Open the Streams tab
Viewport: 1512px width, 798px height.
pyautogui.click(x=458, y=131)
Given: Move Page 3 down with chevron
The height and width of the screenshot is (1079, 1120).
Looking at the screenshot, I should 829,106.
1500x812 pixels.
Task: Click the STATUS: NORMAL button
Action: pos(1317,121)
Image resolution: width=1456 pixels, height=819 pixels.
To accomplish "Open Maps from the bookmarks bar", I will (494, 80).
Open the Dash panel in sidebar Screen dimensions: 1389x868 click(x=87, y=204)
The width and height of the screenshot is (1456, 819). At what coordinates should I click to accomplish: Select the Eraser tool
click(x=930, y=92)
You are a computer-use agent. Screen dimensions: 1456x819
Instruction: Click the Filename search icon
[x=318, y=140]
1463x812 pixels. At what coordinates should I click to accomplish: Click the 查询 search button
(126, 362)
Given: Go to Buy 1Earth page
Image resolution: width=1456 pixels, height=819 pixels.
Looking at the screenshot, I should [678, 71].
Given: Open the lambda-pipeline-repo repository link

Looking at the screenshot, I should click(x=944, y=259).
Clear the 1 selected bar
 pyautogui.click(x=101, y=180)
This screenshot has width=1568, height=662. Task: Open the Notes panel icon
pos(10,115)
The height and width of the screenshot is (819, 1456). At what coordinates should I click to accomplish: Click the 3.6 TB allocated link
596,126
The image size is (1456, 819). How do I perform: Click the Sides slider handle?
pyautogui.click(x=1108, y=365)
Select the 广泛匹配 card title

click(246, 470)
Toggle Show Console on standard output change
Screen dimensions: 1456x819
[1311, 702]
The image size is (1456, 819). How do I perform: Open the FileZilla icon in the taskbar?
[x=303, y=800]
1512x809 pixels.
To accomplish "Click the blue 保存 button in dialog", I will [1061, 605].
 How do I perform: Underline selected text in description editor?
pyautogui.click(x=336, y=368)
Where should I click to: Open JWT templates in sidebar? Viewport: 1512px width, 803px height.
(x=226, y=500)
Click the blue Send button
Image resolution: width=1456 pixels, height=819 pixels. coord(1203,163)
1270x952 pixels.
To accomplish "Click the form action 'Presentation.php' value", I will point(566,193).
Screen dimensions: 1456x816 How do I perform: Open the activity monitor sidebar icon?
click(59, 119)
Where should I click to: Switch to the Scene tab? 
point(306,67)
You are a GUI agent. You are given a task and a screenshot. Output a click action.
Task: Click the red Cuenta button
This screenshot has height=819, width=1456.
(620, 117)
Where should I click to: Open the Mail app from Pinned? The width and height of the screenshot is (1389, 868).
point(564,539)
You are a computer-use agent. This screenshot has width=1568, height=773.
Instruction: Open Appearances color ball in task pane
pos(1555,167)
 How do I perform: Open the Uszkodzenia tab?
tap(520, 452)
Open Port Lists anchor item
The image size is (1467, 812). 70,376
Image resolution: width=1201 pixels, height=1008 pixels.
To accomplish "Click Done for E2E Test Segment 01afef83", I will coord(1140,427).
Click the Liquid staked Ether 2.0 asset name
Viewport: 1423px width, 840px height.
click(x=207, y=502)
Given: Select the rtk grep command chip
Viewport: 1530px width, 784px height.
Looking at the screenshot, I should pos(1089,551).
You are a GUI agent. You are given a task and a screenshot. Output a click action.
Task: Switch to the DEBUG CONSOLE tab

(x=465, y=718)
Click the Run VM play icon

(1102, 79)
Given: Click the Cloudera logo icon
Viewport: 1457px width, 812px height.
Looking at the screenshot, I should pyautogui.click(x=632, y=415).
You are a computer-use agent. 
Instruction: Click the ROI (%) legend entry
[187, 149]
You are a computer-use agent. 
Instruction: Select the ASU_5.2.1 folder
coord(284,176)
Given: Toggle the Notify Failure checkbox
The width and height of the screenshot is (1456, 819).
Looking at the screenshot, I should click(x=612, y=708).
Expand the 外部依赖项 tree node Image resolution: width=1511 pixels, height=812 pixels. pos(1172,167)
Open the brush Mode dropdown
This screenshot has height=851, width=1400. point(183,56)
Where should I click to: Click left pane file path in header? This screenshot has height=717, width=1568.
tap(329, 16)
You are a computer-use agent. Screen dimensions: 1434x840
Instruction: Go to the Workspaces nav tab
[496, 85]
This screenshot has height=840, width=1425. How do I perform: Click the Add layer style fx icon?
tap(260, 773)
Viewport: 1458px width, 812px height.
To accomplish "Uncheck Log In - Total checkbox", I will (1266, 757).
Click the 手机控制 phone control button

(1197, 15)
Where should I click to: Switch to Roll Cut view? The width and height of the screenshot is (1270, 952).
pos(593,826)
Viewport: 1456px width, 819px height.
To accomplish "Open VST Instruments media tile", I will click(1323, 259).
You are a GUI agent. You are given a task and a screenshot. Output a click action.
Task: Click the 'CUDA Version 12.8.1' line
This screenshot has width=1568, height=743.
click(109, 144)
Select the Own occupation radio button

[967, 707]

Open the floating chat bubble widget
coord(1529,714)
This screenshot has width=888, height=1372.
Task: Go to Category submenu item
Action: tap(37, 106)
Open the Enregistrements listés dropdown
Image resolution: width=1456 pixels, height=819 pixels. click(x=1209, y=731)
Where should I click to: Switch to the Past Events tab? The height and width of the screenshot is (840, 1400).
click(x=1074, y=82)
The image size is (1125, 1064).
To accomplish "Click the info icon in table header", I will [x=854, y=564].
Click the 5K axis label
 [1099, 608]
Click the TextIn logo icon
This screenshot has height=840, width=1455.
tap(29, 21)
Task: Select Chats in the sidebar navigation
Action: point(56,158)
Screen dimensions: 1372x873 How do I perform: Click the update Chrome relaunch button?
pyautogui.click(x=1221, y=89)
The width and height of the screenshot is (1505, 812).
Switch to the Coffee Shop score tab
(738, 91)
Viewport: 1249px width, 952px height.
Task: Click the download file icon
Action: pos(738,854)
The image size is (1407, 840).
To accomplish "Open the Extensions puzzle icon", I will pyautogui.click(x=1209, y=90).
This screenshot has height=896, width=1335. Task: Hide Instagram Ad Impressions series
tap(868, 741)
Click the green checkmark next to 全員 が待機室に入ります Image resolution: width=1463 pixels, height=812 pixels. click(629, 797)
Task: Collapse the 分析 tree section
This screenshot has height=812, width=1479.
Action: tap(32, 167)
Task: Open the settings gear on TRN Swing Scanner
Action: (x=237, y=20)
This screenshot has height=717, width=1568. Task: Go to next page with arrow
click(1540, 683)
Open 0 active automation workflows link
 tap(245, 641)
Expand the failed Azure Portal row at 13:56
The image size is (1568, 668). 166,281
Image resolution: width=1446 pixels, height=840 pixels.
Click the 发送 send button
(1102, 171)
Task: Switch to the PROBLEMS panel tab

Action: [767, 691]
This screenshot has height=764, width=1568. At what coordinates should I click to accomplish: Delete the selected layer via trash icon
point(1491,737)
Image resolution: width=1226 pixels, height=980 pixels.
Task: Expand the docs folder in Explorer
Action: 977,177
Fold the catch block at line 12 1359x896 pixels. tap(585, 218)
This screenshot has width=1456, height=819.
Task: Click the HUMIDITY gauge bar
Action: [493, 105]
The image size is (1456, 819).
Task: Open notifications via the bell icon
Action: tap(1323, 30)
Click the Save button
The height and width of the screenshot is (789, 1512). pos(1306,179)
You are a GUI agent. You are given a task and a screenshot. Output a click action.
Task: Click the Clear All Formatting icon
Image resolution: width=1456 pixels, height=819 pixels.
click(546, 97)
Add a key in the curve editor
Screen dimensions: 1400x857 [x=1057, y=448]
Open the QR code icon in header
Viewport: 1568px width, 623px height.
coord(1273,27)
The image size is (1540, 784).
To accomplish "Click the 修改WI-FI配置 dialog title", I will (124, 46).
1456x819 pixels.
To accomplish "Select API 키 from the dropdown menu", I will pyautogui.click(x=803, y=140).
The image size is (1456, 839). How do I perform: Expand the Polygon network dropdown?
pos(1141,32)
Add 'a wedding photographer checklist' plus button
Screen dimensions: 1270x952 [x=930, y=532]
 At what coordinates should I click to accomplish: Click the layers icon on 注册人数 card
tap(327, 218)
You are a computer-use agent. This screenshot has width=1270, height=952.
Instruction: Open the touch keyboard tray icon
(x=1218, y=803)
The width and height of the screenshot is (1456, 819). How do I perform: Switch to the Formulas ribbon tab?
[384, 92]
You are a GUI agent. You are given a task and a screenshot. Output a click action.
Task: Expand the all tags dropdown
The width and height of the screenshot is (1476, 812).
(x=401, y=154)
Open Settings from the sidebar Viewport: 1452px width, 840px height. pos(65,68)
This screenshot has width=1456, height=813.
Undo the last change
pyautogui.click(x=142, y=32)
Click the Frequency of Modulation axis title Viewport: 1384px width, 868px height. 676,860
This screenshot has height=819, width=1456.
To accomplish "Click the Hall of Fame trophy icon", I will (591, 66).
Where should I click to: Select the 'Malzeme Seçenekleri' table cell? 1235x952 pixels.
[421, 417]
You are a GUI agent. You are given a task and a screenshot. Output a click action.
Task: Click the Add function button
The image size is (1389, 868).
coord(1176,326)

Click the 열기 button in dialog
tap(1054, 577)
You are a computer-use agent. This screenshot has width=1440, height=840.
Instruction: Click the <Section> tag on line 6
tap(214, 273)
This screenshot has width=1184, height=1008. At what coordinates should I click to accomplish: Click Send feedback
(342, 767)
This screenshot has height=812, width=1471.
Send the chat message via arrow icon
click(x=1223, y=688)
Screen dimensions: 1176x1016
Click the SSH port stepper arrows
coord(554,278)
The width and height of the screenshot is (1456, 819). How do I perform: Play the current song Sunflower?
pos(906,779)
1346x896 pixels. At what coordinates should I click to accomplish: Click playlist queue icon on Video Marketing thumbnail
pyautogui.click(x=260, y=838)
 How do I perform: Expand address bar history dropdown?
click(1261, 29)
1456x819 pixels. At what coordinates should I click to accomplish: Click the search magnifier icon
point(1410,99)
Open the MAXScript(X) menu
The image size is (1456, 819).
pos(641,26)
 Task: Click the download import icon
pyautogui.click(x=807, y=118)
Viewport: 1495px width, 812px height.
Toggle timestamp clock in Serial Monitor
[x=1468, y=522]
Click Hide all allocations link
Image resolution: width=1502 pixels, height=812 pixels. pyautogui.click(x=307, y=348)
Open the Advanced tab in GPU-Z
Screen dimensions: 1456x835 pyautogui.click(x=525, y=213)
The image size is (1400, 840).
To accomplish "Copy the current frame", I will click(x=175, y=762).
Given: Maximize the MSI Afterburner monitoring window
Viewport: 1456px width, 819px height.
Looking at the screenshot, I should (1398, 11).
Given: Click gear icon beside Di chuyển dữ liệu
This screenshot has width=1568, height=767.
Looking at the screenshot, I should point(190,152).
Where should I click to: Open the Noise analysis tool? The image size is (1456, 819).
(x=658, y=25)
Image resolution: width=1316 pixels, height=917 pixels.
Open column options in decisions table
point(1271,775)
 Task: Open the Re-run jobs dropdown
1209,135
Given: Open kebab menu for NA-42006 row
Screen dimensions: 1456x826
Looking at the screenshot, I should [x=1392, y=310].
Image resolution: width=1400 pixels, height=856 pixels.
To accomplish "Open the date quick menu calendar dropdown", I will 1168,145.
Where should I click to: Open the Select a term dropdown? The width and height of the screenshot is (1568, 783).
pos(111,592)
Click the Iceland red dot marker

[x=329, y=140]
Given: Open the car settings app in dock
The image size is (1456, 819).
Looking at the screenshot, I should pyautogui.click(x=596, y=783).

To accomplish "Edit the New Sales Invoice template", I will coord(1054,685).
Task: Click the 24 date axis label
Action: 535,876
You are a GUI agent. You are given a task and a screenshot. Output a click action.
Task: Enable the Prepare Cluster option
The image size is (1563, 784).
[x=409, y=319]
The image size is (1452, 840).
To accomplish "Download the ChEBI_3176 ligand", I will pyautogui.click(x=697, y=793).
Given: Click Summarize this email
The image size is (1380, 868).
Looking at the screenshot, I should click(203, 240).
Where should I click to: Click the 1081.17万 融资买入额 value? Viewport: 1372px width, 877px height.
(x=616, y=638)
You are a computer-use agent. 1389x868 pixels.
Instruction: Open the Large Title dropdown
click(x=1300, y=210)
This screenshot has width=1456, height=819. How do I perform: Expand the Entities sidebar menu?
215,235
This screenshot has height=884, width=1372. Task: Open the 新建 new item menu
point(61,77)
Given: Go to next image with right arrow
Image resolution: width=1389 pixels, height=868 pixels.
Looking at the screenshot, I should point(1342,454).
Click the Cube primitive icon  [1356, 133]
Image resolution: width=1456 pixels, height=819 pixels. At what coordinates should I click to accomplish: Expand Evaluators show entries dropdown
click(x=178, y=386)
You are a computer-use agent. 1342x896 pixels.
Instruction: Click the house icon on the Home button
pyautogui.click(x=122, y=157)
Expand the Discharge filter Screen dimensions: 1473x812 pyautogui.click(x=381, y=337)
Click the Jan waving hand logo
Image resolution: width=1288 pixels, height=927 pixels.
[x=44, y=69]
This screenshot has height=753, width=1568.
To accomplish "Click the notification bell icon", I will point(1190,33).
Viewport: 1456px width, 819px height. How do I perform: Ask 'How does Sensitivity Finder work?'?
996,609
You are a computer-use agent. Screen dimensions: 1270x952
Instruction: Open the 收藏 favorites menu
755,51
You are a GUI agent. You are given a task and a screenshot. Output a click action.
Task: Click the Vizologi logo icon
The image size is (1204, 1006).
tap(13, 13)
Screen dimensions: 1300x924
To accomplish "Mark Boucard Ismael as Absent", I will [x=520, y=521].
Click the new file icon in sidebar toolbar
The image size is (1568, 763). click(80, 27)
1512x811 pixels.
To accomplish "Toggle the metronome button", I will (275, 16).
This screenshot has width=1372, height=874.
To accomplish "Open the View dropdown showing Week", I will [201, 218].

→ **WHAT IS REQUIRED**
Give back, unchanged, the run of lines in the listing above that begins at the line containing "This screenshot has width=1456, height=819. How" and ends at the line containing "Expand the Discharge", both included.

→ **ANSWER TO THIS TASK**
This screenshot has width=1456, height=819. How do I perform: Expand the Entities sidebar menu?
215,235
This screenshot has height=884, width=1372. Task: Open the 新建 new item menu
point(61,77)
Given: Go to next image with right arrow
Image resolution: width=1389 pixels, height=868 pixels.
Looking at the screenshot, I should point(1342,454).
Click the Cube primitive icon  [1356, 133]
Image resolution: width=1456 pixels, height=819 pixels. At what coordinates should I click to accomplish: Expand Evaluators show entries dropdown
click(x=178, y=386)
You are a computer-use agent. 1342x896 pixels.
Instruction: Click the house icon on the Home button
pyautogui.click(x=122, y=157)
Expand the Discharge filter Screen dimensions: 1473x812 pyautogui.click(x=381, y=337)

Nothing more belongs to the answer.